Occupational Therapy (OT) in paediatrics focuses on helping children and young people participate in everyday activities—also known as “occupations.” These commonly include self-care, school tasks, play, and social participation. Paediatric OTs work closely with families, schools, and other healthcare professionals to support children’s development and functional independence.
Paediatric OTs support children with a wide range of developmental, intellectual, cognitive, physical, sensory, and emotional needs. Common diagnoses include:
Autism Spectrum Disorder (ASD)
Attention Deficit Hyperactivity Disorder (ADHD)
Developmental Delay
Cerebral Palsy
Down Syndrome
Sensory Processing Disorder
Intellectual Disability
Learning Difficulties
Emotional and Behavioural Disorders
Genetic conditions
OTs tailor interventions based on individual needs and developmental stages.
Assessments guide intervention planning and help track progress. Common tools include:
Sensory Profile – identifies sensory preferences and challenges.
Vineland Adaptive Behavioural Scale (Vineland-3) – measures an child's adaptive functioning across areas such as communication, daily living skills, socialisation, and motor skills, providing valuable insight into how a person manages everyday tasks in real-life settings.
PEDI-CAT (Paediatric Evaluation of Disability Inventory – Computer Adaptive Test) – used to evaluate a child's functional performance in daily activities, mobility, social/cognitive skills, and responsibility, helping to identify areas of strength and support needs across home and community settings.
VMI (Visual Motor Integration Test) – measures hand-eye coordination.
Clinical observations of play, fine and gross motor tasks, behaviour and social skills.
Parent/caregiver/teacher interviews and questionnaires.
Functional task analysis (e.g., writing, dressing, feeding, playing).
On site observations e.g. at home, daycare, preschool or school
The OT process typically involves:
Referral from parents, GP, paediatricians, teachers, or other health professionals.
Information gathering and consent.
An initial assessment in paediatric occupational therapy involves gathering information from the child, caregivers, and relevant professionals to develop a comprehensive understanding of the child’s strengths, challenges, and daily functioning. This may include clinical observations, interviews, standardised assessments, and play-based activities to assess areas such as fine and gross motor skills, sensory processing, emotional regulation, and participation in everyday tasks.

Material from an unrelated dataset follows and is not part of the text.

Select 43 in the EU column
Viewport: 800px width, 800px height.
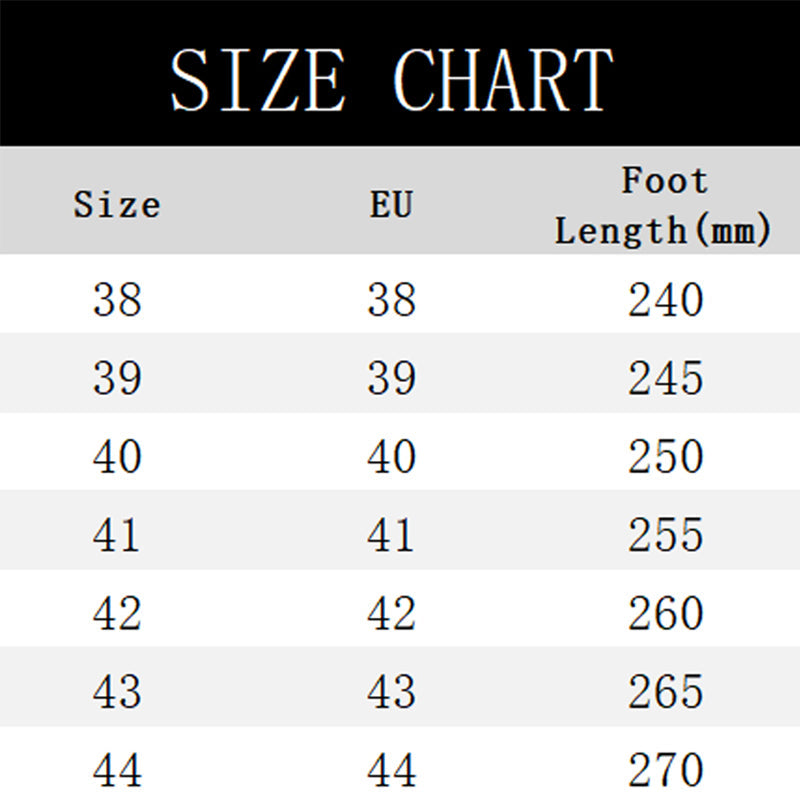(391, 692)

The assessment helps inform goal setting and intervention planning tailored to the child’s individual needs.
Use of standardised and non-standardised assessments.
Collaborative goal setting with child and family.
Therapy sessions in the clinic, home, school, or community (whatever is the most appropriate setting to achieve the established goals).
Use of play-based, task-specific, and environmental approaches.
For a child to thrive, each environemnt the child frequently accesses will generally be on board with deliverying a degree of interventions. Therefore, OTs work closely with parents and school to ensure consistency of strategies are being implemented. This is where parent/caregiver education fits in.
Regular feedback and communication between caregivers and educators.
Progress reviews and re-assessment as needed.
Focus on skill development (e.g., handwriting, sensory regulation, emotional regulation, social skills, personal ADLs).
Use of specialised equipment and controlled environments.
Parents may or may not shadow sessions. Sometimes this can be helpful for parent education and practise of strategies to implement at home.
Promote independence in self-care routines in real-life context, create and implement visual aids and promtps.
Tailor strategies to the child’s natural environment.
Support learning and classroom participation.
Recommend classroom modifications and teacher strategies.
Collaborate with school staff and learning support teams.
Observe a child's behaviour and play skills - these can look very different to 1:1 clinic sessions and provide greater and more accurate insight.
Common OT Interventions
Paediatric OT interventions are evidence-based, goal-directed and play-centred, including:
Fine motor development (e.g., cutting, writing, dressing)
Gross motor and coordination activities
Sensory regulation strategies
Self-care training (e.g.,feeding, personal care and hygiene)
Social skills and emotional regulation
Visual perceptual and cognitive skills
Environmental modifications and assistive technology
Parent coaching and education
School-based strategies for learning and attention
Low cost Assistive Technology (AT) e.g. emotional regulation and sensory tools/toys, wobble cushions, weighted toys and blankets
Families may pay out-of-pocket for services, often eligible for private health rebates (if insured).
Funded through the National Disability Insurance Scheme (NDIS).
OTs support functional goals under the Capacity Building supports category.
Includes report writing, therapy, home/school visits, and assistive technology.
Referred through GPs.
Up to 5 subsidised allied health sessions per calendar year.
OT writes a report back to the referring GP after service delivery.
Always work collaboratively with families, respecting their expertise on the child.
Embrace the power of play—it’s a child’s most natural occupation!
Stay curious and reflective—paediatric OT is dynamic and diverse.
Be flexible—children may require moment-to-moment changes in approach.
Use supervision and seek feedback to develop your confidence and clinical reasoning.